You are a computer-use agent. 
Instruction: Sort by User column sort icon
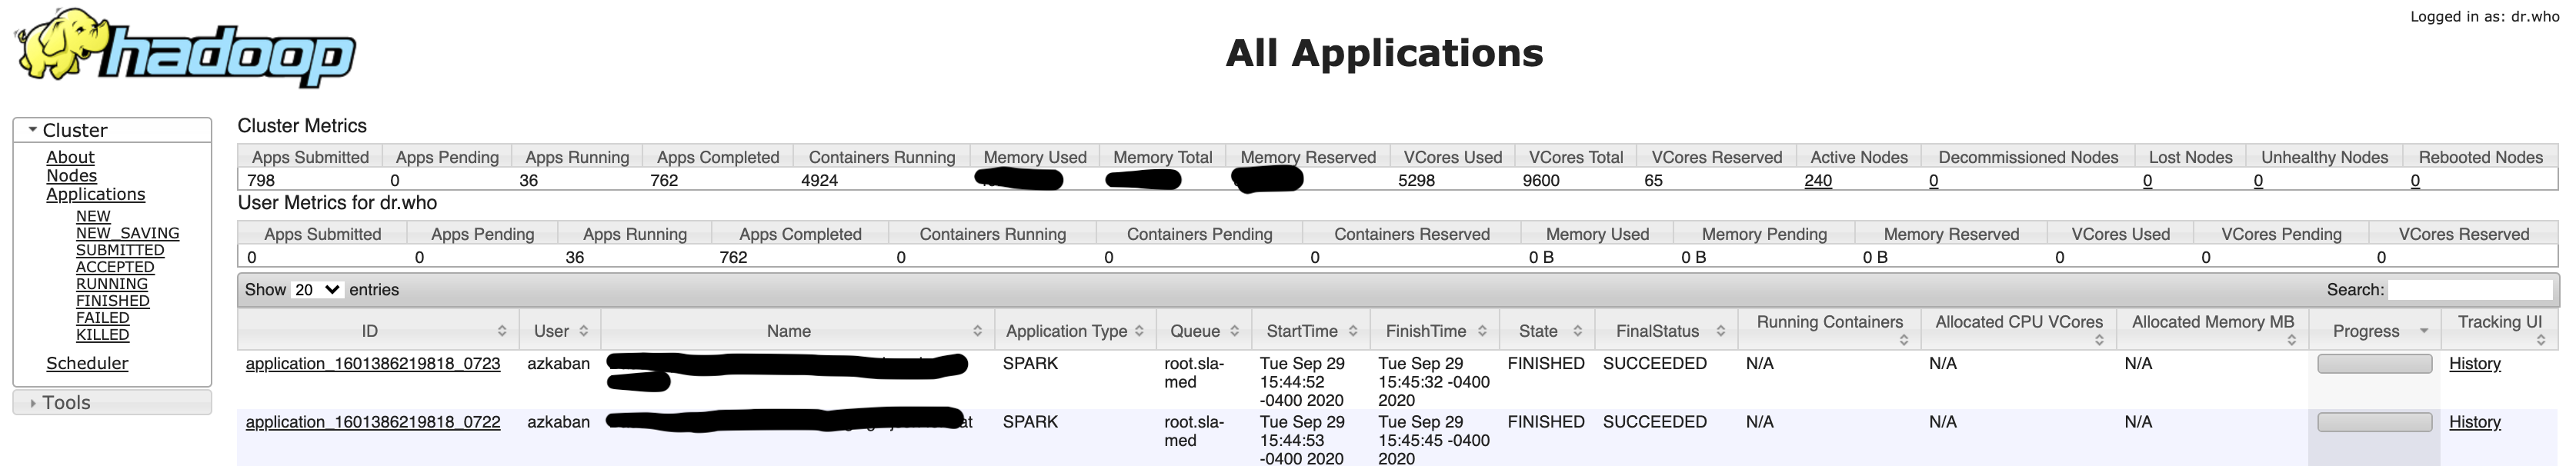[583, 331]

################

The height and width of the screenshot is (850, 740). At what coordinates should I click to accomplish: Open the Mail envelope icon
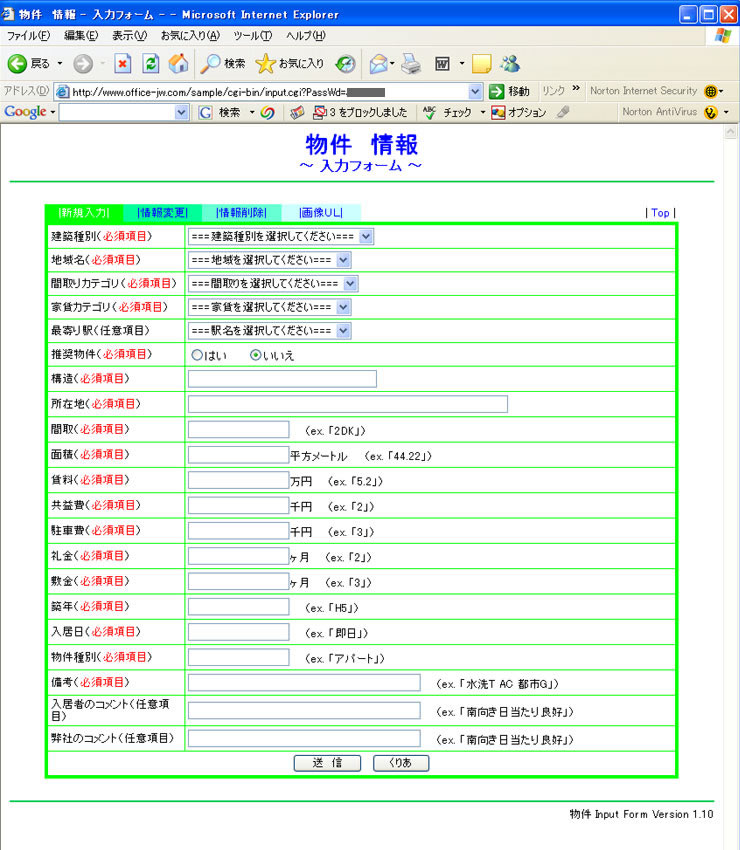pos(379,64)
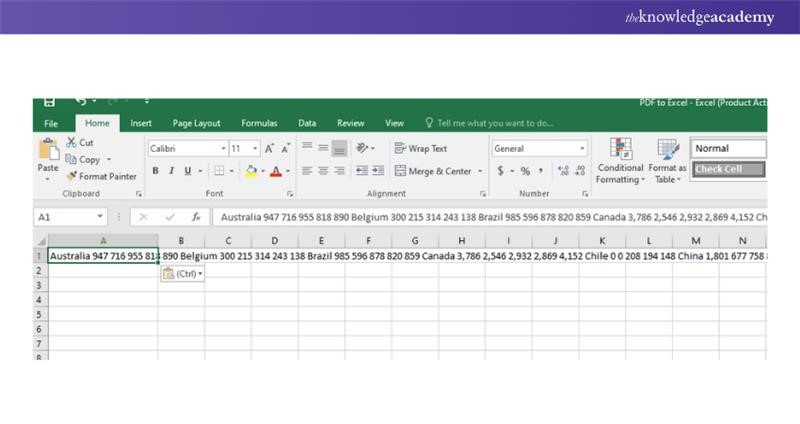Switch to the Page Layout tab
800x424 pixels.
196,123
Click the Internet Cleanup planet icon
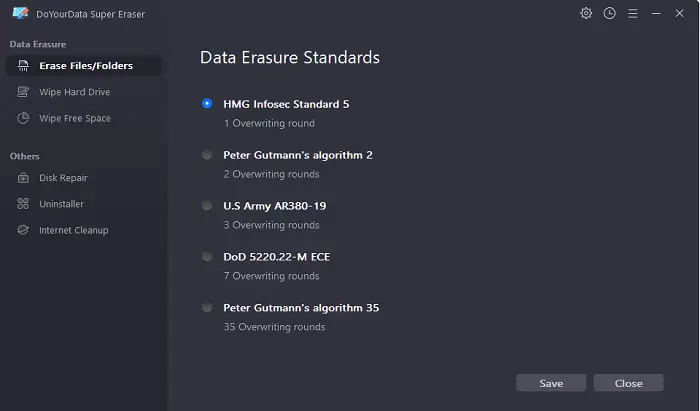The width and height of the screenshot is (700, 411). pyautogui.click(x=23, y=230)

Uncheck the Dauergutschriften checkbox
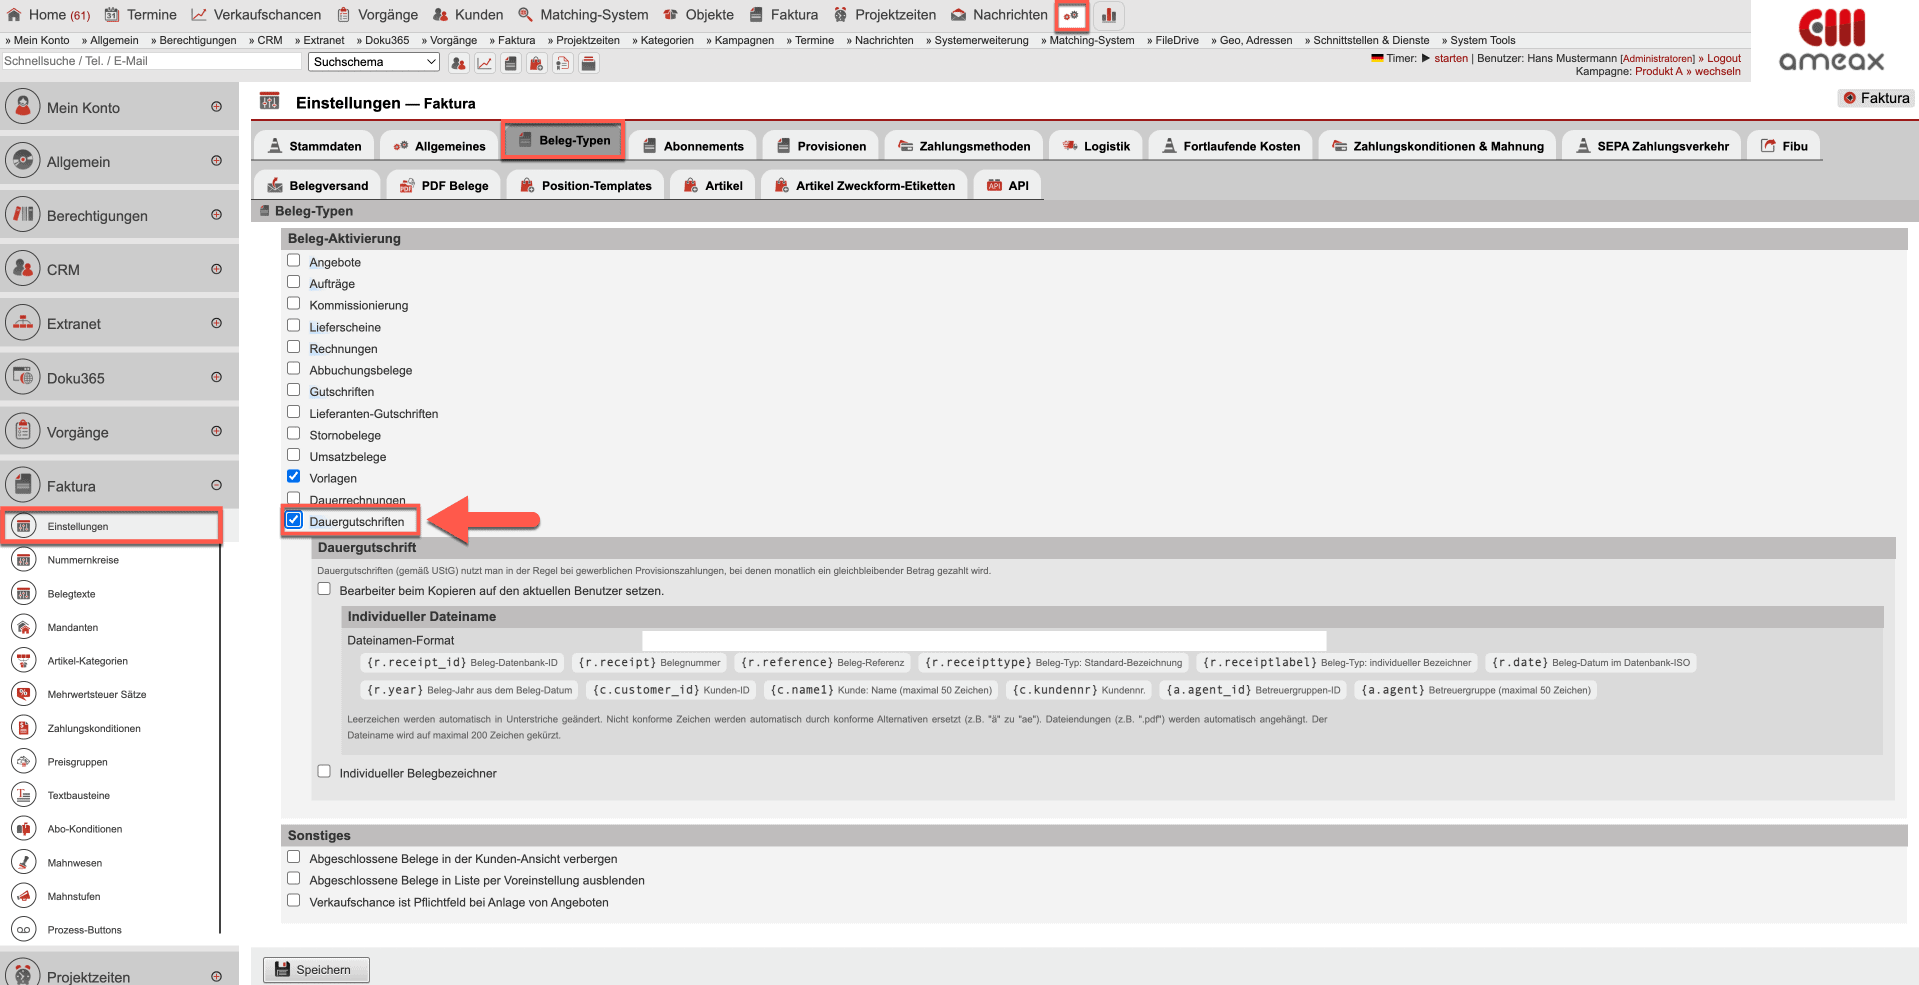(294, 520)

################

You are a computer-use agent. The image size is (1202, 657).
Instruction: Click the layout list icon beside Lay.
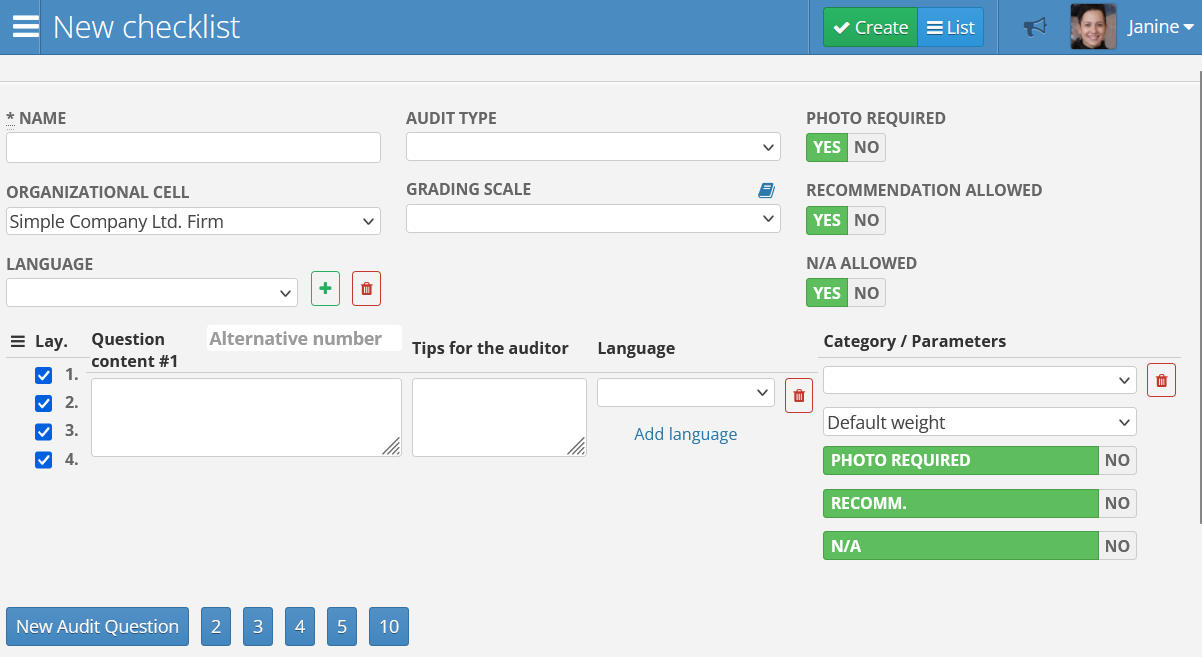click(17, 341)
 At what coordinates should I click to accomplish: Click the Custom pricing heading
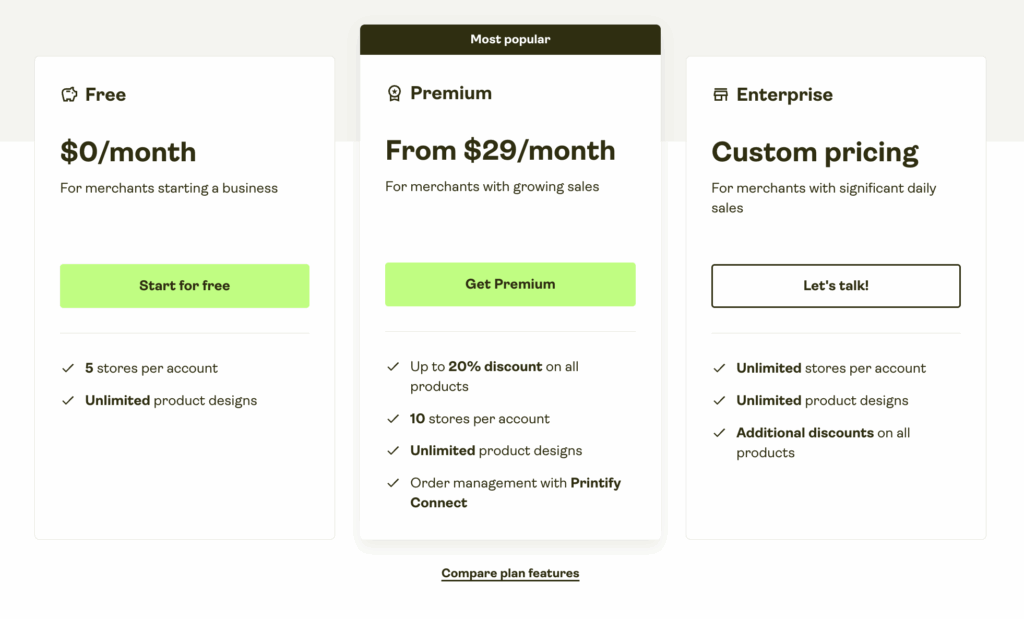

################

- **Stated task**
Starting with the line that contains "You are a computer-use agent. The" and going on through the line that contains "At what coordinates should I click to accomplish: Click", write out those lines again with "layout list icon" swapped for "layout grid icon" and nothing else changed. Leave the pictures out of your answer.

- **Complete output**
You are a computer-use agent. The image size is (1202, 657).
Instruction: Click the layout grid icon beside Lay.
click(17, 341)
 At what coordinates should I click to accomplish: Click the Custom pricing heading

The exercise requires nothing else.